CPT1B intermediates in the most limiting-rate step of fatty oxidation: the conversion of fatty acyl-CoA esters into fatty acylcarnitine derivatives, which enter the mitochondria where CPTB2 convert them back into fatty acyl-CoA in preparation for further mitochondrial β-oxidation [33]. Defects of the β-oxidation that suppresses the oxidation of long-chain fatty acids lead to the accumulation of mitochondrial long-chain acyl-CoAs, which, in turn, makes the mitochondria ineffective. On the other hand, impaired long-chain fatty acid β-oxidation produces decreases in short- and medium-chain acyl-CoAs and finally reduced concentrations of short- and medium-chain AC derivatives as a result of abnormal downstream cycles of long fatty acids of β-oxidation.
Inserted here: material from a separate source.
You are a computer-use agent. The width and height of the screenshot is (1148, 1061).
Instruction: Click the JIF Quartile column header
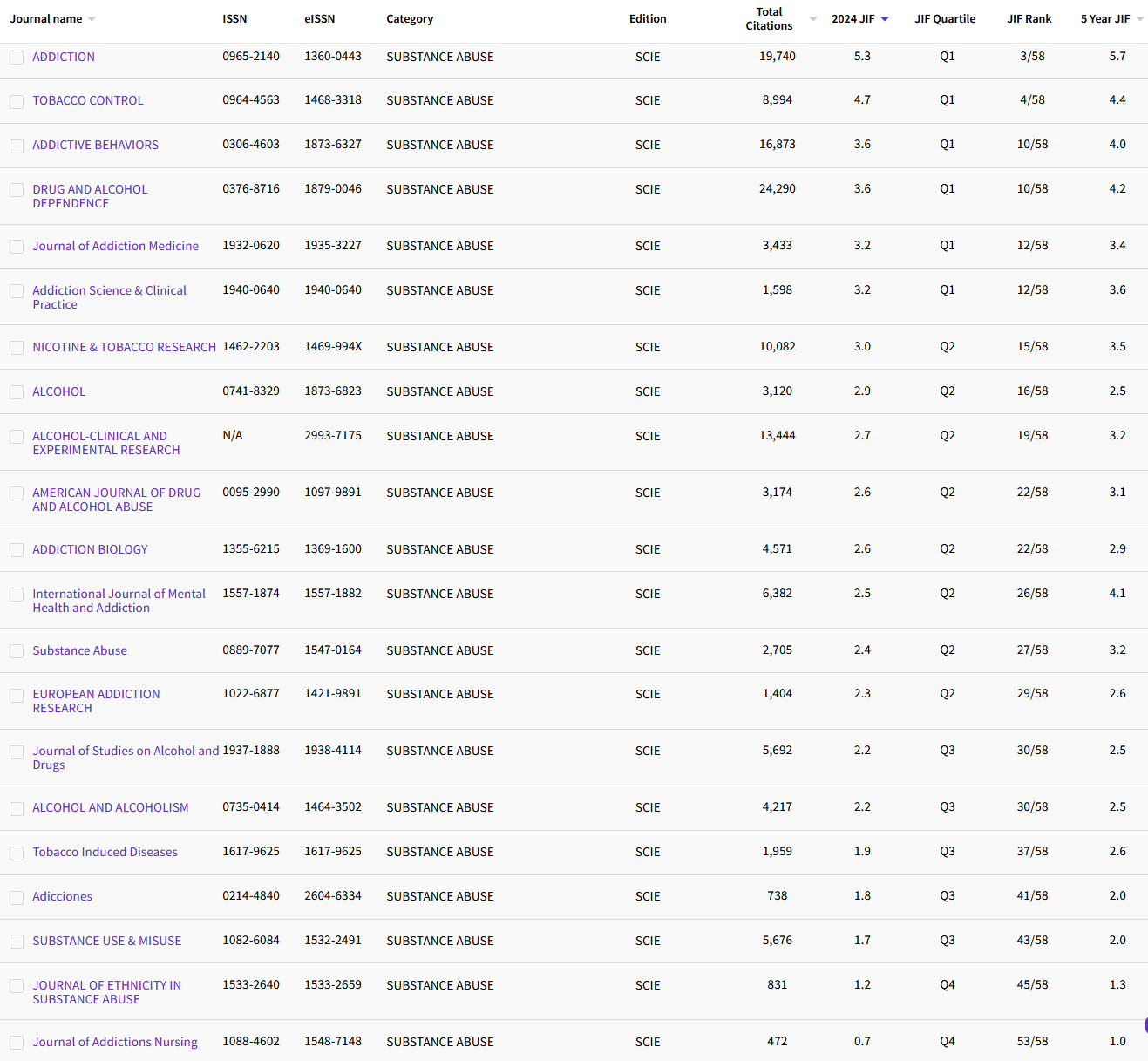(945, 19)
Therefore, reductions in short-, medium-, and medium-/long-chain AC ratios in the circulation might be a manifestation of impairments in mitochondrial long-chain fatty acid oxidation rates. If fatty acid oxidation is weakened according to inhibition of mitochondrial fatty acid uptake, decreases in short-, medium-, and long-chain ACs could be observed [33]. Our findings show in HFpEF patients and RME an increased fatty acid oxidation rate and, at the same time, give some hints about mitochondrial dysfunction likely in other proteins than CPT1B. The causality between RME and fatty acid metabolism needs to be further clarified in future research.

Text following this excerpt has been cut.